NEPTUNE Orient Lines will cut more than 1,000 jobs to reduce costs as the global recession reduces demand for moving sea cargo.
Most of the job cuts will be in North America, where its costs are the highest, the company said in a statement to the SGX on Wednesday morning before the market opened.
This is 'to place the company on a more sustainable footing through an expected severe and prolonged downturn in global container shipping', said the statement.
About 50 positions will be lost at its Singapore headquarters. The job cuts represent about 9 per cent of its 11,000-strong workforce.
Neptune Orient Lines is the parent company of container shipping line APL, based in Oakland, California.
The cuts come after NOL last month said it would reduce capacity between Asia and Europe by close to 25 per cent, and 20 per cent on the trans-Pacific route.
Those cuts will significantly reduce operating costs but the market has worsened considerably over the past month, the company said in a statement, forecasting a 'grim' outlook for profitability in 2009.
'The negative conditions we are seeing in the marketplace are unprecedented in our industry's history. This necessitates these very difficult decisions', said NOL's group president and chief executive officer Ron Widdows.
'This reflects our considered view that what we are seeing goes beyond a normal cyclical downturn'.
Mr Widdows said NOL's plan would lead to a restructuring charge of about US$33 million (S$50.44 million) in fourth quarter results, but this would 'deliver positive financial outcomes in future years'.
However, brokers say the firm's move to cut operating and overhead costs may not be enough to offset the slump in the shipping industry.
'While we are positive on the measures announced by NOL, the cost cutting initiatives may not be able to offset the severe top-line pressure', said CIMB-GK analyst Raymond Yap.
NOL last month reported that third-quarter net profit plunged 82 per cent.
Net profit for the three months to September was US$35 million, down from US$191 million in the same period in 2007 because of falling demand.
Container shippers, bulk operators and port authorities across Asia are reporting slowdowns in business while the global economy slows.
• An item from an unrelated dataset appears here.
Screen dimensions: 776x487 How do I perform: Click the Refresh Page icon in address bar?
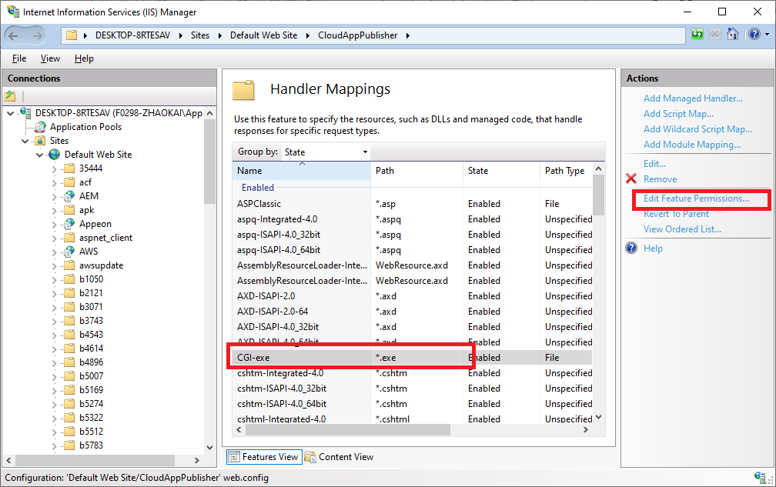697,35
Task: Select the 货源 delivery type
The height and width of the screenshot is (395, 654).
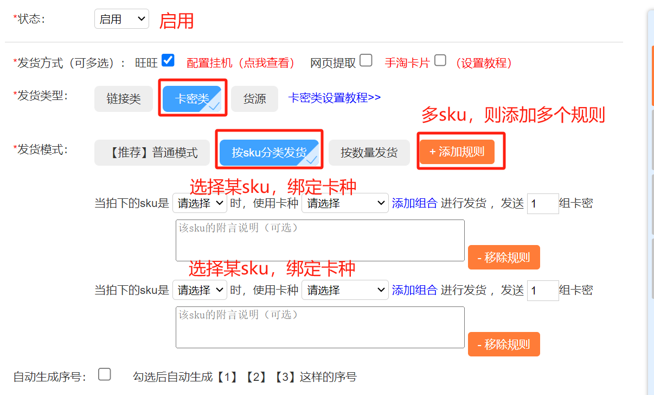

Container shipping was hit first earlier this year as demand for Asian-made goods in the US and Europe dropped off.
In a chain reaction, the countless Asian factories churning out electronics and consumer items for the US and European markets began lowering output, and the need for raw materials declined.
Neptune Orient Lines is 66 per cent owned by Singapore's state-linked investment firm Temasek Holdings.